There have been a lot of musical siblings through the years and some of them immediately come to mind, but it's difficult to imagine a group of brothers and sisters quite like the Dinnings. Over a period of several decades, they covered just about every aspect of music; including songwriting, bandleading, recording, and performing on stage and screen. And those doing the performing included a popular all-girl singing group, and a young crooner who thrilled teens with a chart-topping hit that was banned in Great Britain. (And if that wasn't enough, the family's next generation included a member of a popular modern rock group — but more later about that.)
Of course, there were nine Dinning siblings so that gave them a leg up but it's still a fascinating story, one that began with a musical childhood in Oklahoma encouraged by their father, the musical director of a church. As the older siblings began to reach adulthood it didn't take long for them to start making their mark, beginning with brother Ace Dinning, who found some success in the 1930s as a songwriter and sax-playing bandleader.

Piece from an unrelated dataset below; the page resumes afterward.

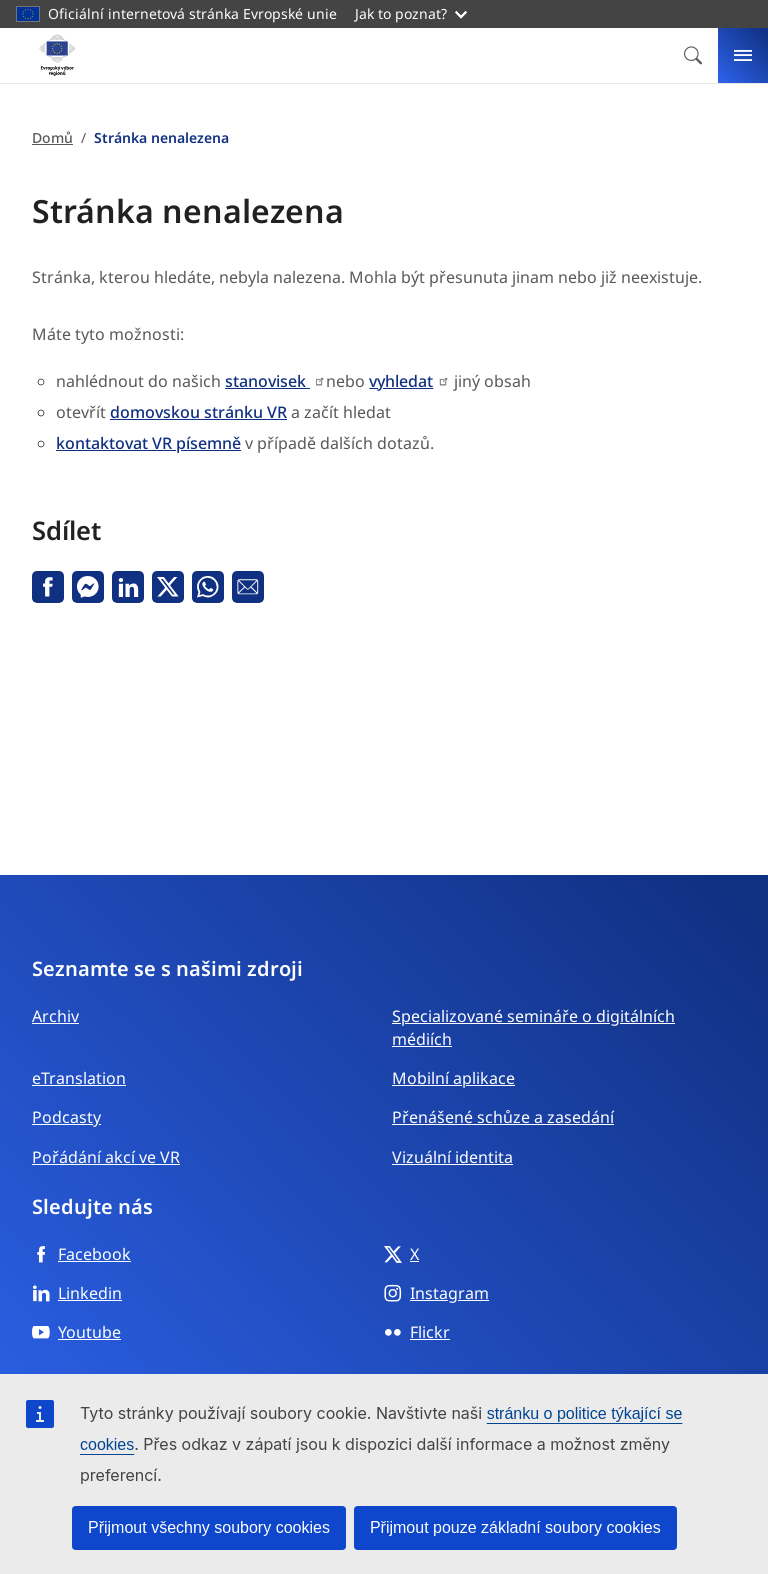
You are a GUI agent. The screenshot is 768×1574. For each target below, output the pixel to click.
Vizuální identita (452, 1157)
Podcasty (66, 1117)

One of his compositions, "Don't You Remember," would later be a good seller for both Dean Martin and Nat King Cole, but Ace's biggest contribution to the family's musical fortunes was probably providing a place for his singing sisters to begin their careers.
The Dinning Sisters, consisting of twins Jean and Ginger along with Lou, were able to use their experience with Ace's band as a stepping stone to Herbie Holmes' group, and from there to NBC radio. In the years leading up to World War II they became very popular radio stars, and during the war they appeared with Ozzie Nelson's orchestra in a Hollywood film. By the time the war ended they were ready to hit the recording studio, and their debut album stayed on the charts for months. Things were going well but the following year Lou left to get married and try her hand at a solo career. The trio kept right on performing, with replacement Jayne Bundesen doing the honors until she was later replaced by another Dinning sister, Tootsie.
The Dinning Sisters continued to do well in the post-war years, with good-selling records on songs like "The Way You Look Tonight," "Once In A While," and their biggest, "Buttons And Bows." It was introduced in the Bob Hope movie, Paleface, and even though Dinah Shore had the most popular version, the Dinning Sisters' record still made the Top Ten on the charts.